*Quelldokument*
■ ■ ■ ■ ■ ■ ■

Museum gegen die Verteidigung des AbendlandesArtistin

Die Geburt des Museums für Migration dauerte zwei Tage. Eine temporäre Ausstellung in Ottakring präsentierte Ende Februar, was bereits für ein solches Museum gesammelt wurde. Text: Kerstin Kellermann, Foto & Installation: Petja Dimitrova, Interview: Lisa Bolyos

Ein Parkplatz, eine alte Fabrik, eine Etage mit einer Fensterfront Richtung Ottakringer Bierbrauerei. An einer Wand gleich beim Eingang hängen verlorene Schuhe und ein kaputtes Smartphone über großen Fotos von Flüchtlingen mit schweren Gesichtsverletzungen. «Wir können das nicht mit Menschen machen», sagt eine Frau, die Hilfstransporte nach Bosnien begleitet. «Punkt. Aus. Ende. Illegale Rückführungen durch kroatische Grenzpolizisten sind in der EU nicht erlaubt.» In der Ausstellung in der Galerie Die Schöne in Ottakring wurden von 21. bis 23. Februar die unterschiedlichen Initiativen vorgestellt, die in einem zukünftigen Museum der Migration ausgestellt werden sollen.

■ ■ ■ ■ ■ ■ ■

*Aufgaben*
A. Beantworte zum Text über das Museum für Migration diese Fragen:
(i) Wie lange dauerte die Geburt des Museums für Migration?
(ii) In welcher Galerie fand die Ausstellung statt?
(iii) Was hängt an der Wand gleich beim Eingang über den großen Fotos?
B. Führe den Text über das Museum für Migration nach seinem letzten Satz weiter.

*Datenauszug*
■ ■ ■ ■ ■ ■ ■

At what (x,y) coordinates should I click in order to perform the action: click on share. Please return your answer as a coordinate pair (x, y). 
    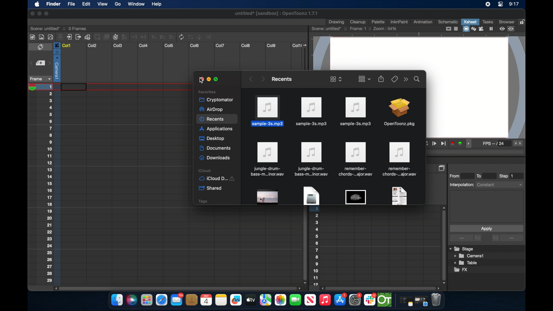
    Looking at the image, I should click on (382, 79). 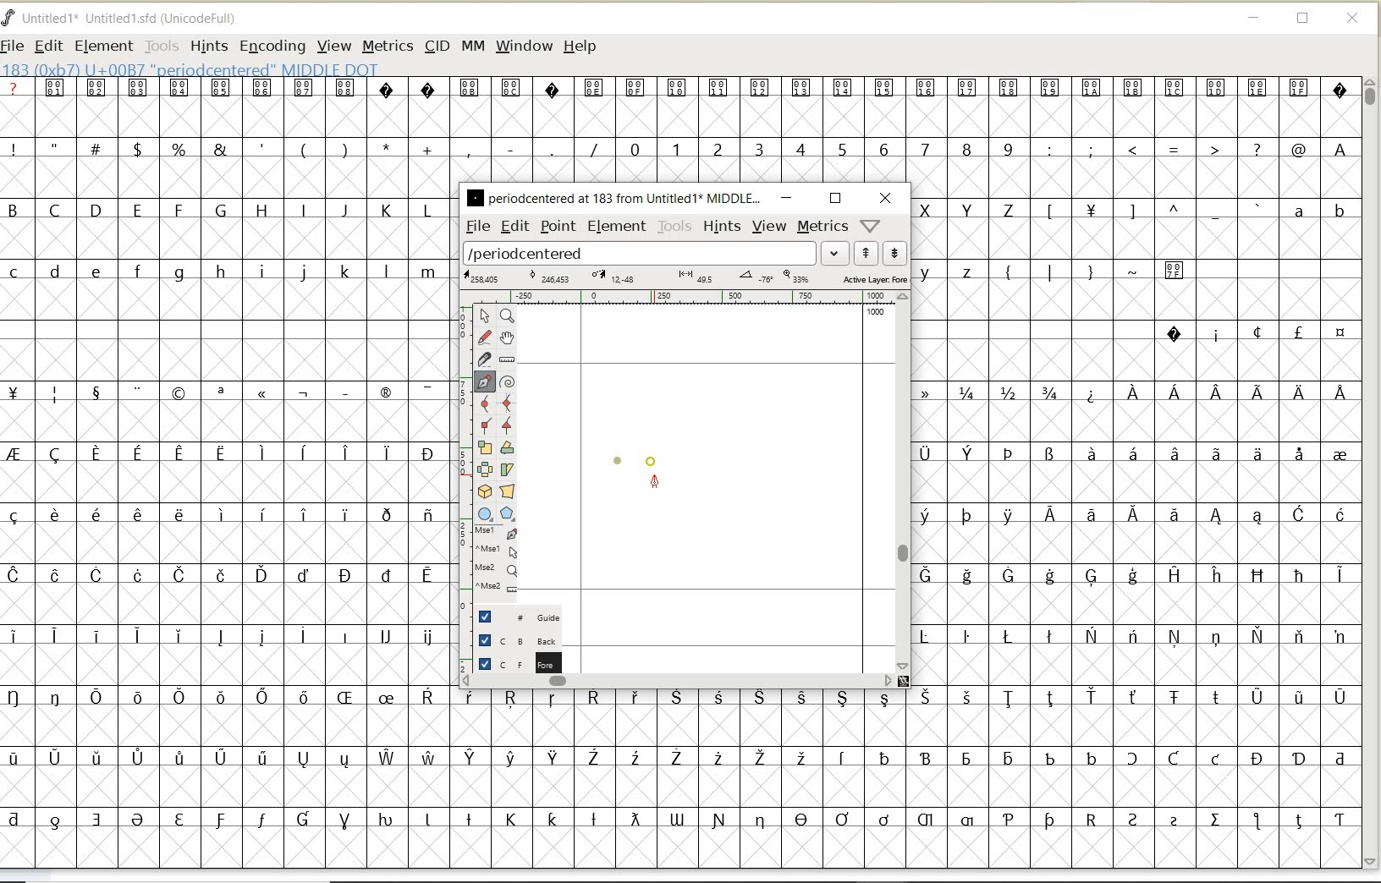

■ ■ ■ ■ ■ ■ ■

*Lösungen*
A.
(i) Zwei Tage.
(ii) In der Galerie Die Schöne in Ottakring.
(iii) Verlorene Schuhe und ein kaputtes Smartphone.

B.
Sieben Transporte nach Bosnien gab es bereits, «diese Menschen haben wirklich nichts mehr. Die offizielle Taktik ist die des Aushungernlassens», sagt die Dame. Es gibt sogar einen Brief eines unzufriedenen Polizisten dort an der Wand. «Willkommen in der Gegenwart», sagt der Rapper Petar aka Kid Pex von SOS Balkanroute, «das am meisten Schockierende ist die sogenannte Verteidigung des Abendlandes. In einem Minenfeld auf einer Mülldeponie werden Menschen entsorgt. Es gibt keinen Strom, keine Anlagen. Einst war die Fabrik auf dem Gelände das Symbol des agrarwirtschaftlichen Erfolgs Jugoslawiens, heute ist sie das Symbol der Schließung der Balkanroute.»

In Kunst umformen.

Es sei schwer gewesen, die gewalttätigen, menschenfeindlichen Ereignisse in Ausstellungsgegenstände umzumünzen. Schachteln symbolisieren die Hilfsgüter, auf ihnen sind Fotos (von Ben Owen Browne) der bosnischen, «sehr gläubigen» Frauen zu sehen, die die Flüchtlinge unterstützen, obwohl Bosnien als armes Auswanderungsland selber nichts hat. «They treat us like animals and criminals. But all we want is to start our lives in a safe place, to have a chance to live in peace», ist die abgedruckte Aussage eines der Geflüchteten.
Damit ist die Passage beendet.